Compression and tape capacity management

jcasals · 13 February 2023 16:14

Dear team,

Some days ago we started a testing period, since we could use an extra drive in our IBM library.

So today we wanted to bring a tape full, but since we didn’t want to create 12TB of data to write a full tape we have defined a mediatype with just 20GB, we assigned it to a tape and tried to fill it up. We couldn’t, it just kept writing over its capacity.
We then looked in the forum and we saw this thread we Mwai seemed to have the same problem: Tape occupancy exceeds capacity defined

We then have seen that some tapes, and depending on the compression rate of the data type, may be filled up to three times more than the original size they have.

So, we have two (three) questions:

1a. Is it possible to define a size that fakes the size of the tapes so we don’t have to really fill them up?
1b. In case it doesn’t, then what is the size defined in the mediatype for, because even if we define to 12TB (for our LTO8, for example) it will write a little bit more if it has room in the tape?
2. Is there a way to disable compression of data, and be exactly sure that we know how much space we write, we have in total, and we have left?

We know that having compression lets us write almost double per tape, but then, if it depends on the type of data we are writing and it’s not always the same amount per tape, it makes a little bit difficult the tape and space management.

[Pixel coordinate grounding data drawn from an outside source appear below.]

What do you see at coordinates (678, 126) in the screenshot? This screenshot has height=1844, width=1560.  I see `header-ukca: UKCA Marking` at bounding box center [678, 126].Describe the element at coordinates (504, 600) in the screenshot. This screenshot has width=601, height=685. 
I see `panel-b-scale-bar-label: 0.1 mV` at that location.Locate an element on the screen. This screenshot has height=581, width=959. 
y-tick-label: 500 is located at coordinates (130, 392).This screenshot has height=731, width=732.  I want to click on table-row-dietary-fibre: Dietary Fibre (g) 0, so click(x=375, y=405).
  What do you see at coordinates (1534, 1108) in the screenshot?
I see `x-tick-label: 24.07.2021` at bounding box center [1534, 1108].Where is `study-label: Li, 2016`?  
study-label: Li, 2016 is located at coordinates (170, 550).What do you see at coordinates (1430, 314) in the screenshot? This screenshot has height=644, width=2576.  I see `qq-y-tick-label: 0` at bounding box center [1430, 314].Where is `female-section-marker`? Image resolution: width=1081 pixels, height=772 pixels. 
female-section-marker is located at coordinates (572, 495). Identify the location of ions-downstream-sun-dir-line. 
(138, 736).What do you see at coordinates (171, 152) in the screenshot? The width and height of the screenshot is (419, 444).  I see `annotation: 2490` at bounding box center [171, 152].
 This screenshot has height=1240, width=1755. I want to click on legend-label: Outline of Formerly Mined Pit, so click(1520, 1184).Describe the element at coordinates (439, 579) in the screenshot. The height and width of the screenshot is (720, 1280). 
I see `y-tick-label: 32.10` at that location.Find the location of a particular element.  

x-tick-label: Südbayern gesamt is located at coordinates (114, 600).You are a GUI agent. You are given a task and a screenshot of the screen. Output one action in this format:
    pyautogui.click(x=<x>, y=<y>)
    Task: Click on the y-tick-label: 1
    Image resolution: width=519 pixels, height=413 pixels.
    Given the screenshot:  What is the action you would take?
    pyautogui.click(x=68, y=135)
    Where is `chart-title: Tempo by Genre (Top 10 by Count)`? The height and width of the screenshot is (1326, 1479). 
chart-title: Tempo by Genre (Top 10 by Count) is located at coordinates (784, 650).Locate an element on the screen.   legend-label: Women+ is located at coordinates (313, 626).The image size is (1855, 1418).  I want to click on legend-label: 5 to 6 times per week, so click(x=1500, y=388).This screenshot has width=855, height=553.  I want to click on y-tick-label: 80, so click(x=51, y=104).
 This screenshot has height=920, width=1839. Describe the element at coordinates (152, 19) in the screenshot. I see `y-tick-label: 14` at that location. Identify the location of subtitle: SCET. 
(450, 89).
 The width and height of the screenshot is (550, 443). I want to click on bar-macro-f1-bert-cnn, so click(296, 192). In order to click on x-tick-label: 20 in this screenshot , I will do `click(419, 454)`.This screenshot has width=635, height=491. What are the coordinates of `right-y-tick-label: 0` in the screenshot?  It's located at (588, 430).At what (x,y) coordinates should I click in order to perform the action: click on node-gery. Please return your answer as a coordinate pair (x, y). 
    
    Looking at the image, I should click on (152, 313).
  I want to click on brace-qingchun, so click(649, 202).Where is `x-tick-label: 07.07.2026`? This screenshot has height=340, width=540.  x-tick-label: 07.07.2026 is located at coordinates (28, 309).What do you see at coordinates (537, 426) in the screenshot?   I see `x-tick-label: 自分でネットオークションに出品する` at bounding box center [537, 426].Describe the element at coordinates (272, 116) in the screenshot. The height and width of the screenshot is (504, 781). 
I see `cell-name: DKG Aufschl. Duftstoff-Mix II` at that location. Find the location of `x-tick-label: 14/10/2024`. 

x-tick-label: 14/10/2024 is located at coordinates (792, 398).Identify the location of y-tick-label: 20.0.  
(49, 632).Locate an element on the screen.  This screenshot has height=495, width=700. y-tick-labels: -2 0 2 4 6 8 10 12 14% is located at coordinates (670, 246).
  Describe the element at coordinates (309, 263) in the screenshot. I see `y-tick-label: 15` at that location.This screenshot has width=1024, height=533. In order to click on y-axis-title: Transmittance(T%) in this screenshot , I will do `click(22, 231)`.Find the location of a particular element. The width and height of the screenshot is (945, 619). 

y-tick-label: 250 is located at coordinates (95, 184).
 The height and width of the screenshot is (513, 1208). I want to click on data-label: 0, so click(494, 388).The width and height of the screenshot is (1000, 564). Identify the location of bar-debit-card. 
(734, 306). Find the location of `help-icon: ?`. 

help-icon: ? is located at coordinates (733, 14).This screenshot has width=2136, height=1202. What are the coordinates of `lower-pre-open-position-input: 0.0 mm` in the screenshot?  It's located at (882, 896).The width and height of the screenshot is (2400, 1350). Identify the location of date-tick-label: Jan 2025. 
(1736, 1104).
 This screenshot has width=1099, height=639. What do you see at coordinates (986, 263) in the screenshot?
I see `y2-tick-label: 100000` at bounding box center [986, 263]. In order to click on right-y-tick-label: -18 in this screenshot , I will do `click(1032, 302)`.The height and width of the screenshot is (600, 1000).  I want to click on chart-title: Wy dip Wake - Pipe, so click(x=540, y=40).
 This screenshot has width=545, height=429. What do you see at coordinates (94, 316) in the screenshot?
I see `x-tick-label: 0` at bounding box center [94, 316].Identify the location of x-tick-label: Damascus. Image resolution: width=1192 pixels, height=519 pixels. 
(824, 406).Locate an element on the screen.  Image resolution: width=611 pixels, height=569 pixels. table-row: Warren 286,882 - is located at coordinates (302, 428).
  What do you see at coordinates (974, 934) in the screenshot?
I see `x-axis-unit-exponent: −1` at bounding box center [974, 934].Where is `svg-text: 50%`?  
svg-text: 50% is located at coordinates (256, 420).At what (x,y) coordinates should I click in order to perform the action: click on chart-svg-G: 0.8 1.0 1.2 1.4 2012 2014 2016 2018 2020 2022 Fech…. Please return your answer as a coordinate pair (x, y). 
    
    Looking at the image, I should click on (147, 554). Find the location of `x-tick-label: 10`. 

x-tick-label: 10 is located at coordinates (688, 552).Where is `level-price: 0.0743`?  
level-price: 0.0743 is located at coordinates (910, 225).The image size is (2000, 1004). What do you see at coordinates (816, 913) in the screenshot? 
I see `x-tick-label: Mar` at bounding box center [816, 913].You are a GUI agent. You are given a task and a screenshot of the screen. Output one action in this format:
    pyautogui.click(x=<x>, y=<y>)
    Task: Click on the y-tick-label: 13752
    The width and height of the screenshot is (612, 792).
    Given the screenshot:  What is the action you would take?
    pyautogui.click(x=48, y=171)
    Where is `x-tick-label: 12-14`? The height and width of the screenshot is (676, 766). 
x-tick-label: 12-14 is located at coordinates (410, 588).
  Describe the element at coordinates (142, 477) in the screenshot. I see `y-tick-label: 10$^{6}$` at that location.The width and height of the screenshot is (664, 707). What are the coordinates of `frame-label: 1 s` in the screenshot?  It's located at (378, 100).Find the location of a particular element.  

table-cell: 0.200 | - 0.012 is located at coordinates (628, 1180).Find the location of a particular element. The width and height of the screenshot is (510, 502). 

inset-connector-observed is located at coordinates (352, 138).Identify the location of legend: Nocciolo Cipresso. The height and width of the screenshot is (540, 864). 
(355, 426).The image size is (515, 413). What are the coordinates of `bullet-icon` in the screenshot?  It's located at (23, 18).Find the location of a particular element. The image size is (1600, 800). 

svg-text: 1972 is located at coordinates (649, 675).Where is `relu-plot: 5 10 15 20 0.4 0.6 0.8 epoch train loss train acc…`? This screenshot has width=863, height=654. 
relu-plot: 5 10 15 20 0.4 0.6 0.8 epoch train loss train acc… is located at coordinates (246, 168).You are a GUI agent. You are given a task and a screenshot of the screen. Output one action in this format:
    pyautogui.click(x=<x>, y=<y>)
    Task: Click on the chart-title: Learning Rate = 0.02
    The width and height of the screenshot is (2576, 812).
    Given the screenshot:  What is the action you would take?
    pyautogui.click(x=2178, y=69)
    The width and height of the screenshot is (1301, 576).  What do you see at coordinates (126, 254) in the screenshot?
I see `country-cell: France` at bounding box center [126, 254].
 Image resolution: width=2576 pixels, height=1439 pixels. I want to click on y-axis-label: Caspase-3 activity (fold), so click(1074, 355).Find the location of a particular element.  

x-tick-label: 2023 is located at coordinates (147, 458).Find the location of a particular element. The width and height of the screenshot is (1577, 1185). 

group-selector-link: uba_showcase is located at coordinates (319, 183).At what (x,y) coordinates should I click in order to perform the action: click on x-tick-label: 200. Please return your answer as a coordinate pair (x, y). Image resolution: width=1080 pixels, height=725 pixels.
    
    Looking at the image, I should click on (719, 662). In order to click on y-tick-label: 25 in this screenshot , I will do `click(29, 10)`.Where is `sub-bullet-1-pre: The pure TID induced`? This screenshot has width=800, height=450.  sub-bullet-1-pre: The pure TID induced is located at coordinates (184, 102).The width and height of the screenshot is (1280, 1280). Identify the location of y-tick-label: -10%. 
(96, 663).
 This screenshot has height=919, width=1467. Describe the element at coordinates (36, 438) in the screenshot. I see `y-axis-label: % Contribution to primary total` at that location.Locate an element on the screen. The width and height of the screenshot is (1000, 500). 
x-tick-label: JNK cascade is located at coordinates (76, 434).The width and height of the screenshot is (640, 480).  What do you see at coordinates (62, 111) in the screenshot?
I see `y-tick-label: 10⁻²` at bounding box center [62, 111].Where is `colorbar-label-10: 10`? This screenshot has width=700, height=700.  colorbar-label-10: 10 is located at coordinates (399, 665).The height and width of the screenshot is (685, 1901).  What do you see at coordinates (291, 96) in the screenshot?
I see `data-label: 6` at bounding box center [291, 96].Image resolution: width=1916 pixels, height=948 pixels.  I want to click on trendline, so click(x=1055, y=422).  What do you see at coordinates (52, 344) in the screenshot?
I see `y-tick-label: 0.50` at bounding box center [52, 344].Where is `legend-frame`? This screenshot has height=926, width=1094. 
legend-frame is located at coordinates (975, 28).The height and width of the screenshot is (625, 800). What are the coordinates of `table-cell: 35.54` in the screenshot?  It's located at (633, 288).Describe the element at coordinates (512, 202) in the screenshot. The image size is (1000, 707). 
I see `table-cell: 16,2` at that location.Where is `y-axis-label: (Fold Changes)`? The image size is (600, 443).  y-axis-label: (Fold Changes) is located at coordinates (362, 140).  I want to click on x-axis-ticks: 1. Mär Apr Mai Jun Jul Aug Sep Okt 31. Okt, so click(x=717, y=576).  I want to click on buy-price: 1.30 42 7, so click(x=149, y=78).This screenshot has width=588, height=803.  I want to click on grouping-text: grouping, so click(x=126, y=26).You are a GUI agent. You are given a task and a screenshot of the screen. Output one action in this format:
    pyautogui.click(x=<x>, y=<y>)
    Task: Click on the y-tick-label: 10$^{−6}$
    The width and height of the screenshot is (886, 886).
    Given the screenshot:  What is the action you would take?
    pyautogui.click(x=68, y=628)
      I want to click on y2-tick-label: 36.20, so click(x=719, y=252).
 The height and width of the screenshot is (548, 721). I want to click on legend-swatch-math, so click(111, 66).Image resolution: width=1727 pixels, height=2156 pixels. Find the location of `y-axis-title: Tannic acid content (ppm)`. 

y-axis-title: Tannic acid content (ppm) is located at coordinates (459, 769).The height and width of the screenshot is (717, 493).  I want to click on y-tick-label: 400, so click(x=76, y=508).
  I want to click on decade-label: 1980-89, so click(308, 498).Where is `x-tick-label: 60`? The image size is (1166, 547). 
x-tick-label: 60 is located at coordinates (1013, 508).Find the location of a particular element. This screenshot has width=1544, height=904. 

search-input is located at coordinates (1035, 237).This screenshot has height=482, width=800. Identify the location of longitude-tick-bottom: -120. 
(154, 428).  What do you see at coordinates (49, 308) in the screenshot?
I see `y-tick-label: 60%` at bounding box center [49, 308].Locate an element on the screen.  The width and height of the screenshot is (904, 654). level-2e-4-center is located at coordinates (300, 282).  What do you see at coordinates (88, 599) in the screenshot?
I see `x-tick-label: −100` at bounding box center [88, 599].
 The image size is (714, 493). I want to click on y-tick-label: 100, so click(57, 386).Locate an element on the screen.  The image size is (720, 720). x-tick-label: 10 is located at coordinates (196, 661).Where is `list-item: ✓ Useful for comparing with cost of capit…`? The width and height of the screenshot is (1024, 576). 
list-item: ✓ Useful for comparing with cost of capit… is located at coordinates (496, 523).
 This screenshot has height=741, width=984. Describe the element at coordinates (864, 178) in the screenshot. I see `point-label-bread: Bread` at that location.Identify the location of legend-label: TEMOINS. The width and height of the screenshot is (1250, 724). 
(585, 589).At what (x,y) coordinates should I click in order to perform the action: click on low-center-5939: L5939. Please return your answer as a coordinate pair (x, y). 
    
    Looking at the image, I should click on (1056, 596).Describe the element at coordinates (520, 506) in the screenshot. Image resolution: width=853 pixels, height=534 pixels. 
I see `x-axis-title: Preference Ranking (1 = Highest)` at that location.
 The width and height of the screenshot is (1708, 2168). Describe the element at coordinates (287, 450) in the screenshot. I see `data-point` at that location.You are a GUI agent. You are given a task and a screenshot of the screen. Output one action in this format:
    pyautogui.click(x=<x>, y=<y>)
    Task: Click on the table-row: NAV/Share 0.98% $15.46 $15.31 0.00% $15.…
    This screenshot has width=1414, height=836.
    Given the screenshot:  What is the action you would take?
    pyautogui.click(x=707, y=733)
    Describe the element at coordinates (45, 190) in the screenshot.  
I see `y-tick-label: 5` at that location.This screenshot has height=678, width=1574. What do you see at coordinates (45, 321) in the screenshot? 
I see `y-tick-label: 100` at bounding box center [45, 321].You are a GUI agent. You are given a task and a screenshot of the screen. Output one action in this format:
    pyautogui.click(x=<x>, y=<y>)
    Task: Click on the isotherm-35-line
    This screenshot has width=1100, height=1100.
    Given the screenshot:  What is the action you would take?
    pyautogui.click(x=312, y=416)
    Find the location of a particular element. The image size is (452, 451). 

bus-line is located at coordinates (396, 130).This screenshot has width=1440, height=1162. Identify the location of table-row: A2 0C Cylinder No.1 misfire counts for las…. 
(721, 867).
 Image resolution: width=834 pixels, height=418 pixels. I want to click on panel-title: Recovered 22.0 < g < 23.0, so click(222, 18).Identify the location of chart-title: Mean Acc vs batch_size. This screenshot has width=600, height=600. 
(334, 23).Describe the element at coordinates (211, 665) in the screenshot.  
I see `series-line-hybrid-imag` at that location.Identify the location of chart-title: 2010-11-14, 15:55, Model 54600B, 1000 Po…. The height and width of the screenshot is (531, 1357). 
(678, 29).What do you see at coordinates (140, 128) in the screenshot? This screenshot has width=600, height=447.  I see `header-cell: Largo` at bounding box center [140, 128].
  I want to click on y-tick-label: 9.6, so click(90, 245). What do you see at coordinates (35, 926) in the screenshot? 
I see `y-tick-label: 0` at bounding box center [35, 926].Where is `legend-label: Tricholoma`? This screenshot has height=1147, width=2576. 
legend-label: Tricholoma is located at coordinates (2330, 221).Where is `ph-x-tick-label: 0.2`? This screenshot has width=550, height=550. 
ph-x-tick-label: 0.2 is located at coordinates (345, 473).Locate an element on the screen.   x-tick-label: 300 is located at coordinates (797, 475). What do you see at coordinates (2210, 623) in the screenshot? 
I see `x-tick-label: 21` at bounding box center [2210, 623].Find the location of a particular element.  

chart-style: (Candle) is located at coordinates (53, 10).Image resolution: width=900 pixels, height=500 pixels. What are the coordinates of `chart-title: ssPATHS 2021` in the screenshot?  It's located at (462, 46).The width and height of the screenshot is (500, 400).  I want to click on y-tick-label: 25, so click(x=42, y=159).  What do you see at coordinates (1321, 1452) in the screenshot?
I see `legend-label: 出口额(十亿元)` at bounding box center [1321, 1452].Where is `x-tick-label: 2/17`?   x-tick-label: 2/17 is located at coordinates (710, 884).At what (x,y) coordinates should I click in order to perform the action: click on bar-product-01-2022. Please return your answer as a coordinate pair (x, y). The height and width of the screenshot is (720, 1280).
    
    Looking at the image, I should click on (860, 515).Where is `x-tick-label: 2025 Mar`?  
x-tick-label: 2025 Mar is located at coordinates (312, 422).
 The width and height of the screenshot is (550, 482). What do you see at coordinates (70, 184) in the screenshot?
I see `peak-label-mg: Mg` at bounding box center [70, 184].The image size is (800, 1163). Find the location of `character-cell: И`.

Sorry if these are questions already asked, I looked a bit on the existing threads, and nothing really cleared our doubts.

Cheers,

Jordi

jleduc · 13 February 2023 17:21

Hi Jordi,
cta-taped writes on tape until it reaches the end of tape (as reported by the tape drive) so that we can maximize the amount of data we write on tape. I know that you can configure the drive to stop at the end of logical end of tape so that all tapes of a specific mediatype will stop at the same place. But compression is orthogonal to this end of tape concept.
Let me try to answer your questions in order:
1a: no, you will need to fill the tape. Alternatively you can set this tape in a specific tapepool (one per tape you want to partially fill), set the archive route for 1 specific folder to this storage class → tapepool with your 1 tape and just write the amount of data you want to write on this tape in this directory. Then you can set the tape to full (cta-admin tape ch) when you are done so that no more data goes to this tape.
1b. For the service planning we just sum the tapes per mediatype and know that we have X tapes with at least capacity bytes on each of them. This gives us a small free margin for the data we write. In addition if data is highly compressible then the full archive process is highly inefficient and the ratio between tape capacity and amount of data written on tape helps us track these inefficiencies. Compression partially compensate these inefficiencies but usually the FC link becomes the bottleneck at this point…
2. Compression is performed on the tape drive during archival: you should have a look at your tape drive configuration (on the library side or at the SCSI level) to see if you can disable compression. But again this is a freebie that gives you some free capacity…

Alternatively when I want to benchmark the infrastructure with uncompressible data, I just create a dummy uncompressible file bigger than the tape drive internal buffer: something like 4GB should be enough. You can create it by dd’ing from /dev/urandom. Then you just xrdcp the same file over and over to CTA for this tape: the drive will have no way to compress it.